● Task directions
Pull out each line in the rows below that contains the word "size".

Entries on where items appear
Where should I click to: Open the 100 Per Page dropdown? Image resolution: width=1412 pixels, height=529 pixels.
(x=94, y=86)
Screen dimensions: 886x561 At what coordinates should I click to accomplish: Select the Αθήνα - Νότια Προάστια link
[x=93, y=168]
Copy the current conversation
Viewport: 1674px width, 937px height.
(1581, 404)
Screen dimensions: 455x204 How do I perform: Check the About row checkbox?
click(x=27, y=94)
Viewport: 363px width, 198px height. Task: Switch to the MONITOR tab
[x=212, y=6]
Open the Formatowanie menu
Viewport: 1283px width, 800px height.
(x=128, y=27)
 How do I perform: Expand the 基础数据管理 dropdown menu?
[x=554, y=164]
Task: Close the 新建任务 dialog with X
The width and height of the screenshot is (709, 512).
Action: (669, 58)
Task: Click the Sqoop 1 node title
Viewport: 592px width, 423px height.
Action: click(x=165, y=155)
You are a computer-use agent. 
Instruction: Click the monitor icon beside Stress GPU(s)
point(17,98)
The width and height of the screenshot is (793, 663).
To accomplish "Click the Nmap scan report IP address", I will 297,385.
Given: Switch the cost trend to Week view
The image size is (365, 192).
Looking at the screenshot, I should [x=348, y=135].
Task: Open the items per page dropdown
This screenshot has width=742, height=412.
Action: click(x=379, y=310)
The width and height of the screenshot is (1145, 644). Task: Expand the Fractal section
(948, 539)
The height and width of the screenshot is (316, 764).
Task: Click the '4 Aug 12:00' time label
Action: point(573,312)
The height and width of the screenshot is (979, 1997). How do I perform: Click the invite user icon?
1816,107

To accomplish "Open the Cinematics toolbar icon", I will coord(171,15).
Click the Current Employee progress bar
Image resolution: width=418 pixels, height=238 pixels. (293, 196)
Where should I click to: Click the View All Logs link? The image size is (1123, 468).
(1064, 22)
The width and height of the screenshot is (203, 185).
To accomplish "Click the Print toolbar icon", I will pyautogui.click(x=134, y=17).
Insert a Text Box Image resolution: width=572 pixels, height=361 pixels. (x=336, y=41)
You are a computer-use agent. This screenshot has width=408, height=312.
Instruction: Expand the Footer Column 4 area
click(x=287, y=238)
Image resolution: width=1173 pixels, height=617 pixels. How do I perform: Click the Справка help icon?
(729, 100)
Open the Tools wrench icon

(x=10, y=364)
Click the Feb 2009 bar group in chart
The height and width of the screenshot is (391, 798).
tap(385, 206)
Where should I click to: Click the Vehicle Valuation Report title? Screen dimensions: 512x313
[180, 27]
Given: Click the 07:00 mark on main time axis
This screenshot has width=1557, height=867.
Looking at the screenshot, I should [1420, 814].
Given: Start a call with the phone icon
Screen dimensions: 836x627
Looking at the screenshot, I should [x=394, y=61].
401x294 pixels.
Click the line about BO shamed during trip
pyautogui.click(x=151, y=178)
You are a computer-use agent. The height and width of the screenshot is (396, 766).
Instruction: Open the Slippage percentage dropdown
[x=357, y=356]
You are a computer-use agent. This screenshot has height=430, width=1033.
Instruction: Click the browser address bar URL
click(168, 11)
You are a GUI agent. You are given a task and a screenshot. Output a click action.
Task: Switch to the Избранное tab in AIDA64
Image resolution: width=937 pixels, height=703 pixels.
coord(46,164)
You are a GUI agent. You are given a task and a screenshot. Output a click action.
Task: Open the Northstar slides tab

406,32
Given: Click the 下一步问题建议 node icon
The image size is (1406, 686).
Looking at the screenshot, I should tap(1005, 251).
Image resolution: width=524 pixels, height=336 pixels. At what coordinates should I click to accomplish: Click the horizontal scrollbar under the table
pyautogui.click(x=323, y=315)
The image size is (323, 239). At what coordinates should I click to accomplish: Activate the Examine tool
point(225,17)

● Result of the exercise
The image size is (365, 192).
Where should I click to: Click the View All Logs link? The image size is (1123, 468).
The image size is (1406, 686).
The image size is (323, 239). At what coordinates should I click to accomplish: Activate the Examine tool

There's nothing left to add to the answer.